El Obispo notó el punzón adentrarse en su costado con facilidad, como si se tratara de un aburrido trámite burocrático en lugar de una cuchillada salvaje y arrabalera.
No era la primera vez que lo apuñalaban, así que reconoció la sensación.
Quien empuñaba el arma era Carabás, un ecuatoriano recio y malencarado que cumplía condena por doble homicidio. A su espalda, Luis y el Largo vigilaban las inmediaciones de las duchas para asegurarse de que no había testigos entrometidos del lance, aunque no hacía falta. Los pocos que aún se encontraban por allí cuando vieron entrar a Carabás acompañado de sus secuaces, se esfumaron al intuir lo que estaba a punto de suceder.

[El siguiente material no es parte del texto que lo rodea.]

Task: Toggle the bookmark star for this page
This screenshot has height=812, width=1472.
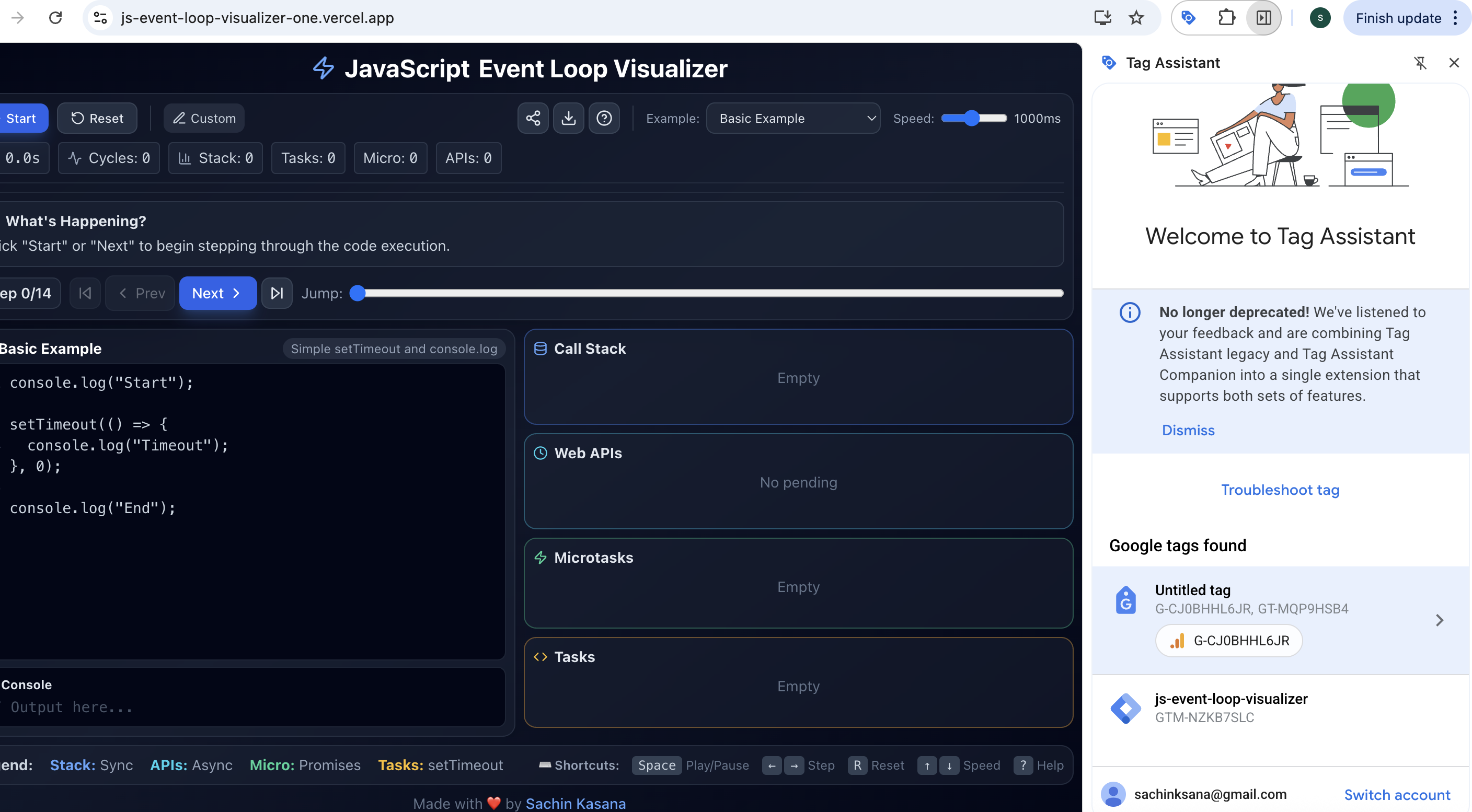Action: [x=1136, y=18]
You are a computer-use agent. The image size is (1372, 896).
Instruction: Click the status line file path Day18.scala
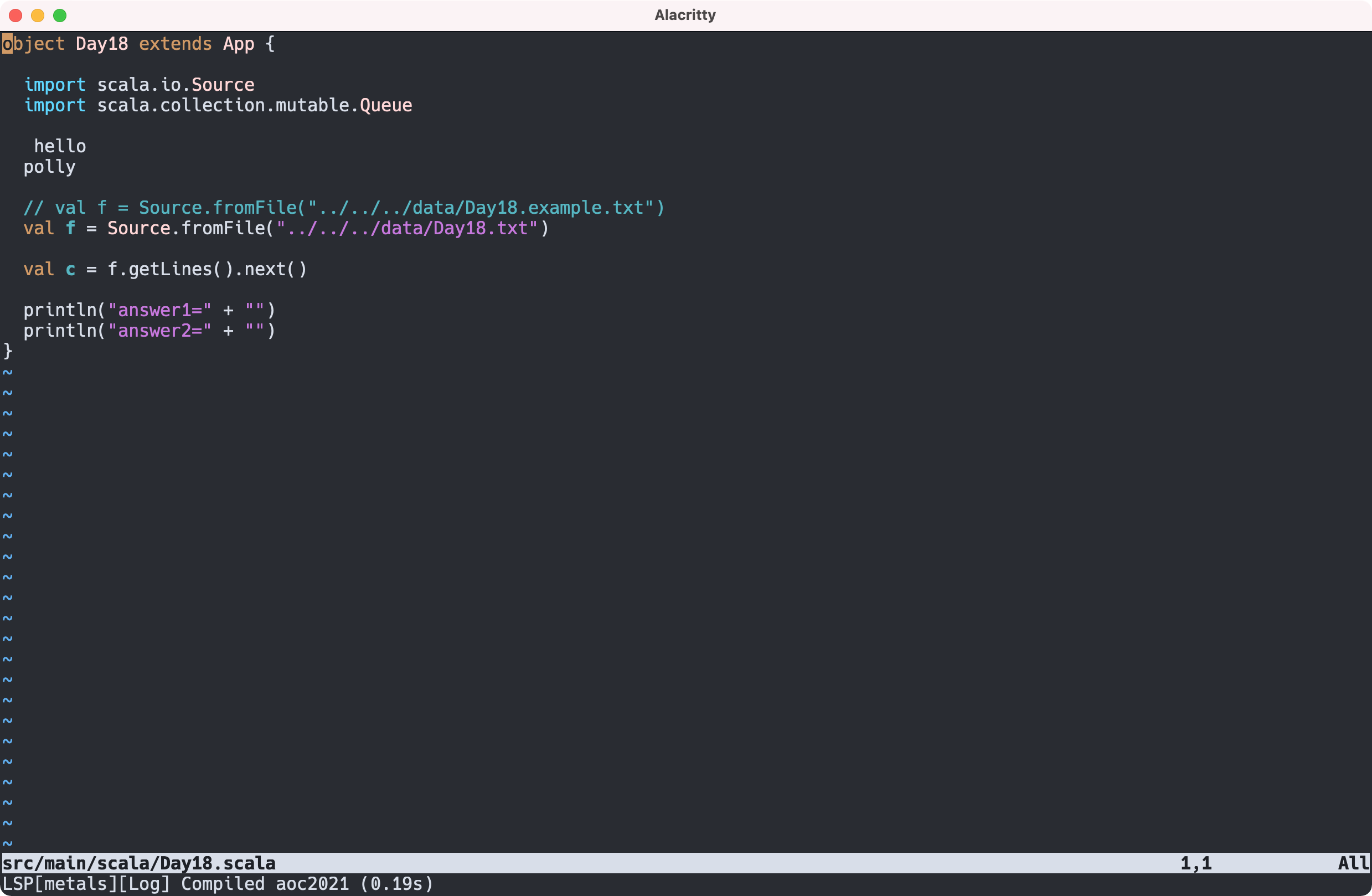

El Obispo trató de revolverse pero, con la rapidez que dan los años de supervivencia carcelaria, Carabás extrajo el punzón y se lo volvió a clavar con rapidez en el costado, el abdomen y, por último, en el cuello.
—Esto es lo que le pasa a los chivatos —sentenció, remarcando cada palabra con una nueva cuchillada.
El Obispo quiso replicar, pero la sangre ya había comenzado a anegar su garganta, impidiéndole emitir sonido alguno. La realidad fue perdiendo nitidez a su alrededor, constatando lo cerca que se encontraba el final.
En un último atisbo de lucidez, evocó lo sucedido la tarde anterior. El ambiente estaba muy caldeado desde que la semana anterior el Hortelano fue sorprendido en su celda con una buena cantidad de caballo lista para su distribución. Al parecer, uno de los guardias le suministraba el material, consagrando un lucrativo flujo de droga y dinero que le proporcionaba un bonito plus a su ya de por sí abultado sueldo de funcionario. El celador había sido suspendido en tanto se investigaban los hechos, mientras que el Hortelano había sido trasladado a máxima seguridad, a la espera de un más que previsible aumento de su condena.
La búsqueda del chivato tenía a todos en vilo, menos al Obispo. Aquello no iba con él y, a falta de sólo unos meses para su liberación, lo último que quería era meterse en problemas.
Por desgracia, a veces son los problemas los que van en tu busca.
Tal vez no debería haber ido a la enfermería. De no haberlo hecho, no habría visto a Carabás salir de la oficina de Nervión, el jefe de los celadores, que lo despidió con una efusiva palmada en el hombro. Como si con ese sencillo gesto cerraran algún tipo de trato. El Obispo no entendió lo que había visto hasta que fue demasiado tarde.
Carabás también lo vio a él.
Carabás sólo se dio por satisfecho cuando el Obispo cayó derrengado como un trapo. Tras un gesto rápido a sus secuaces, se esfumaron tan rápido como habían llegado.
Desde el suelo, el Obispo maldijo su mala suerte y supo que todo estaba perdido. Antes de que la oscuridad se cerniera sobre él, alcanzó a ver a Carabás, el chivato, lanzarle un beso desde la puerta, antes de desaparecer.